A month ago, transfer student Kodaka made a really, really bad first impression on his first day and is now widely regarded as a delinquent because of it. One day he overhears the normally standoffish Yozora uncharacteristically carrying on a conversation with someone who turns out to be an imaginary friend. Both soon admit that they have no friends and have trouble finding them, and both also admit that joining an existing club at this point would be an ineffective way to get them, so Yozora does the only logical thing: she starts a new club, one which will essentially be a place where friendless students can connect and make real friends. Surprisingly, the first person to respond to their advertisements for the Neighbors Club is Sena Kashawizaka, the seemingly perfect daughter of the school's Chancellor, who always has a gaggle of boys in tow but claims that she has had difficulty actually making friends because of that. Yozora and Sena instantly get on each other's nerves despite Kodaka's efforts to mediate.
This light novel-based series really, really wants to be the next Oreimo, and is even made by the same branch of AIC as Oreimo. While this one's concept has nothing to do with otaku, its more conventional concept is an interesting one which has even more potential: the notion of creating a club for the specific purpose of allowing friendless people to make friends, something which could easily be inserted into just about any high school anywhere in the world. The discussions that Kodaka and Yozora have about forming friendships are also remarkably insightful.
The first episode shows two fundamental problems that limit this one's potential, however. The first is the presence of Sena as the club's third member. She was doubtless deemed necessary from a marketing point of view, as stories about the kind of true social rejects who would genuinely want/benefit from this kind of club simply wouldn't sell as anime (those type of stories seem to work much better in live action anyway), and she does seem to have a legitimate reason for wanting to join, but her perfection harms the integrity of the concept and the credibility of the story. That and opener scenes which suggest that Kodaka may end up being the only guy certainly raise the specter that the series will hedge in a harem direction.

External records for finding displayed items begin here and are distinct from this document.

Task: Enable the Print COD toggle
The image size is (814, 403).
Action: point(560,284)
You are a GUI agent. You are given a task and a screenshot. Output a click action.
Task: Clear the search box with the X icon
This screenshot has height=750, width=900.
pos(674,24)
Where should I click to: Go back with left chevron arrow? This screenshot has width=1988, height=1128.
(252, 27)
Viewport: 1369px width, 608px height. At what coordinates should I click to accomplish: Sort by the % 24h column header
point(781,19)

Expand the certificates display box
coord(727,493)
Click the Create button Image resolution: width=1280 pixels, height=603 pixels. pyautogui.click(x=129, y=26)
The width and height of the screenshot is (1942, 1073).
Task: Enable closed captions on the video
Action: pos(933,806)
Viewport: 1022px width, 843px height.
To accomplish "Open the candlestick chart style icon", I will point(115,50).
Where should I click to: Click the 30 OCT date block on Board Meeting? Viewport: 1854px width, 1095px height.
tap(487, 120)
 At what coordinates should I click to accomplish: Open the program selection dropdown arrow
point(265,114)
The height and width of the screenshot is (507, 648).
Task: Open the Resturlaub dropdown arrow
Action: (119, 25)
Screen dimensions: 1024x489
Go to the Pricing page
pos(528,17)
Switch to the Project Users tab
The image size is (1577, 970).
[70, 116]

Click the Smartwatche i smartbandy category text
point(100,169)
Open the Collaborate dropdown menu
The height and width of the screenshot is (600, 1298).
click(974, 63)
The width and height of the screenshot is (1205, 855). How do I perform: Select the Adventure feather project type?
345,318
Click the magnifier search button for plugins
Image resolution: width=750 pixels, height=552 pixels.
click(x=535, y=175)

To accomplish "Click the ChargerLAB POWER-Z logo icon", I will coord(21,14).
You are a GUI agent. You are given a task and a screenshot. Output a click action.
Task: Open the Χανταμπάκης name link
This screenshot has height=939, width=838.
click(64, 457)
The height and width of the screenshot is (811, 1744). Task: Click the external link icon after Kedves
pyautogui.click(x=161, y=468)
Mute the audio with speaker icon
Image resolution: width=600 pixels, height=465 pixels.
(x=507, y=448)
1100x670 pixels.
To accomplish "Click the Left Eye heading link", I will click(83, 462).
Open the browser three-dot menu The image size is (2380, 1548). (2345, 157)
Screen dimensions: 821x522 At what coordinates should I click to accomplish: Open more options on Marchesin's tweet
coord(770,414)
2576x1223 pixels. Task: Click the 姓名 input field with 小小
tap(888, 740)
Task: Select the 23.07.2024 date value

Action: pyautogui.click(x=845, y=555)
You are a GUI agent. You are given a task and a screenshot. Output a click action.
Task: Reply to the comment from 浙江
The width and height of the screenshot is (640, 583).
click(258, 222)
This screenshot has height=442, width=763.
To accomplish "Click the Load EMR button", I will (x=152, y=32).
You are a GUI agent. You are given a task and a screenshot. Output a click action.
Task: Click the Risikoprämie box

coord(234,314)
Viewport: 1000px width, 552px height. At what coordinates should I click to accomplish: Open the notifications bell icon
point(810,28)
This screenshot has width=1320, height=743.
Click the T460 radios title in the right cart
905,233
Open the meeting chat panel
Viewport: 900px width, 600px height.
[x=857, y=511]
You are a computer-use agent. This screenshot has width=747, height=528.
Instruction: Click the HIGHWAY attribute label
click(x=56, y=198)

The other and bigger problem is that the caliber of writing simply is not there, especially not compared to Oreimo. Insight is a plus but isn't enough. The writing makes the mistake of letting Kodoka become more a hanger-on than an active participant, does not make Yozora an interesting enough character, and does not even come close to getting the same kind of combative chemistry out of Sena and Yozora as Oreimo did out of Kirino and Kuroneko. This could improve over time, and the artistic merits are reasonable and the series does have a pretty cool closer, but already it is starting out a couple of steps behind.